Didier Super. En s’y prenant tôt, on a pu assister à la somptueuse comédie musicale de celui qui a fait du cynisme bon marché son fond de commerce. En bons connaisseurs -non pas de son « oeuvre », mais du cynisme- on peut tranquillement vous annoncer qu’il n’y a pas de quoi réveiller Francis Kuntz de son trône en croûte de porc. C’est souvent comme ça avec la logique jusqu’au-boutiste.

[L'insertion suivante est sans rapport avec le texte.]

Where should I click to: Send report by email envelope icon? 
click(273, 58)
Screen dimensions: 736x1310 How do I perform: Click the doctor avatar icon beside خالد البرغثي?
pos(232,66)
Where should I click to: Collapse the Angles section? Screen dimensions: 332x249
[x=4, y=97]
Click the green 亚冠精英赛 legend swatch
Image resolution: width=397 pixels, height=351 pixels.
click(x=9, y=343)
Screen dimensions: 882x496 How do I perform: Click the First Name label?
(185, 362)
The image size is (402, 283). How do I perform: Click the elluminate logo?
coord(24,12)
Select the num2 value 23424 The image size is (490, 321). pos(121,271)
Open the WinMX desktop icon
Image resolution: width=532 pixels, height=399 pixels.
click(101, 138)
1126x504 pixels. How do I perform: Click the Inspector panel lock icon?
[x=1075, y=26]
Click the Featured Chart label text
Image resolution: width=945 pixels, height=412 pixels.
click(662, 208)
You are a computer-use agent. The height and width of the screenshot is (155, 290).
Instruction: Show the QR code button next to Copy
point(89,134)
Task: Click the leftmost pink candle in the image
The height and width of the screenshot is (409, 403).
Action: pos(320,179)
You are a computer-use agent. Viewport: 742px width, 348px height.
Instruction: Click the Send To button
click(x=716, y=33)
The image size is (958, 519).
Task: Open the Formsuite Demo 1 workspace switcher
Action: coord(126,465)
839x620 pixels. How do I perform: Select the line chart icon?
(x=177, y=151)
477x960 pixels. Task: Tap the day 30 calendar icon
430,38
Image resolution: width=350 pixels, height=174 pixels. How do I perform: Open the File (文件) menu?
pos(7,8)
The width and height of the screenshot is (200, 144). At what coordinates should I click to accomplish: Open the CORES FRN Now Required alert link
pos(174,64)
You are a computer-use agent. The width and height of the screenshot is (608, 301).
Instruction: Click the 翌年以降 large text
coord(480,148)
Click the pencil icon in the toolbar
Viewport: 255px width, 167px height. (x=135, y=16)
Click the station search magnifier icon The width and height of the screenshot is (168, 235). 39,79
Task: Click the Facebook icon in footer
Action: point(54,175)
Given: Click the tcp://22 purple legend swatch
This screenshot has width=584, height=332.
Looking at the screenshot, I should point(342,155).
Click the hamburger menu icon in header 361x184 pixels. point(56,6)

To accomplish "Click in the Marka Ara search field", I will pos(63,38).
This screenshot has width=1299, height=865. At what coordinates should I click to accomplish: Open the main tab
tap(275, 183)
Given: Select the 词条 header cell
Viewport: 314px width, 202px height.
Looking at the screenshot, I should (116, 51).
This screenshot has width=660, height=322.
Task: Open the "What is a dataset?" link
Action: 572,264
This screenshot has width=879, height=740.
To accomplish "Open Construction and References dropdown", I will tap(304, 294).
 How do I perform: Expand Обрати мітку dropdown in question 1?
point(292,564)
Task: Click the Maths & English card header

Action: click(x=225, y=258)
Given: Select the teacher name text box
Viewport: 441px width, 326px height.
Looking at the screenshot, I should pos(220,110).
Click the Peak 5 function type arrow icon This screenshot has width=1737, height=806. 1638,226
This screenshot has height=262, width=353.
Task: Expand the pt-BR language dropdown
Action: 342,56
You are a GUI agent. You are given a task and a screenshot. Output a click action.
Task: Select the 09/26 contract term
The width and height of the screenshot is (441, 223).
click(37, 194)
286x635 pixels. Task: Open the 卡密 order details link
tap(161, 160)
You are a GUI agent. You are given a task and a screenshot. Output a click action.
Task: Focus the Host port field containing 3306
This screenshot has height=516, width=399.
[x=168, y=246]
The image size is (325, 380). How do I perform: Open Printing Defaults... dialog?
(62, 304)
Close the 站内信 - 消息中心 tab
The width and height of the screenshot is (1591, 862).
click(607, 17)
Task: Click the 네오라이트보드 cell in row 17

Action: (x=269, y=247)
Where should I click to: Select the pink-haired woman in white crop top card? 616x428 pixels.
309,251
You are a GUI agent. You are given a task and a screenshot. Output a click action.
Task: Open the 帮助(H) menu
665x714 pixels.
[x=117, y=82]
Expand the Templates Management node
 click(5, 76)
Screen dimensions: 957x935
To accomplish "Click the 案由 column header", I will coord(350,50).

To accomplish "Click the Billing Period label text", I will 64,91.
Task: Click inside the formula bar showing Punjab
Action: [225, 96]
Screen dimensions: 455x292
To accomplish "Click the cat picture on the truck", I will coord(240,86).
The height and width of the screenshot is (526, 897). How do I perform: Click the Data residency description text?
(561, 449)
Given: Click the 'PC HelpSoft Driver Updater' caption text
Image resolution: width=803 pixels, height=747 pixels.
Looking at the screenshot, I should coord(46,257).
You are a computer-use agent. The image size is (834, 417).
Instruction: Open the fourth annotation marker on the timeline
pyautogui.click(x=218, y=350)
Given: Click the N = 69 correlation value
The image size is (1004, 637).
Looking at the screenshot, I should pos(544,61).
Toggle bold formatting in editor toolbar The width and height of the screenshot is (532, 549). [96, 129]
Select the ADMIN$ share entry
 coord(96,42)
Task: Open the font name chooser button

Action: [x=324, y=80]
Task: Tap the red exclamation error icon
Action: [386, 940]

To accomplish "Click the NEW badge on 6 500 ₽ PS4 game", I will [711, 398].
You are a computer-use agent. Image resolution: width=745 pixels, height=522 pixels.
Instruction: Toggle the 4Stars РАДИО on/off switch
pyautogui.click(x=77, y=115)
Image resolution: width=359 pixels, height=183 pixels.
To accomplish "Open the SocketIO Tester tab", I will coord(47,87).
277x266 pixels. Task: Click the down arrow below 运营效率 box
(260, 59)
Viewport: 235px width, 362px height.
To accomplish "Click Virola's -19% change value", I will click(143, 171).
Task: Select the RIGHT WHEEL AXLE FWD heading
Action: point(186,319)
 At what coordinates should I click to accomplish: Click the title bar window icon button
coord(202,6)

Annonçant autant que possible par des périphrases qu’il va nous choquer, le déjanté débarque en se vautrant de BMX, s’en prend aux handicapés, aux punks, aux gauchistes, aux beaufs de droite, aux gros et aux arabes… Jusqu’à décréter qu’il allait désormais se prendre un procès en s’attaquant aux juifs ! On s’attend alors effectivement au pire, mais le brave homme n’a pas osé la moindre blagounette, préférant crier « Juif ! » des dizaines de fois avec une voix à la Cartman, sans guère choquer son monde au final. Enfin, si, on a vu quand même quelques regards interloqués par la mise en scène de sa comédie musicale, où son doudou mastubatoire joue un rôle crucial.
Finalement, au-delà de ses farces attendues, on a préféré le voir se vautrer lamentablement en BMX et avec une croix christique dans le dos, façon Pouf le cascadeur ou Jackass. On retiendra quelques vannes marrantes sur des gros et des gars bourrés cherchant à s’extirper du public. Enfin, un de ses acteurs au look d’autiste portugais a su remporter tous les suffrages de la débilité gratuite.
Bilan : la question à la con qui revient depuis des lustres : à quand un festoche équivalent, aussi populaire, à Dijon?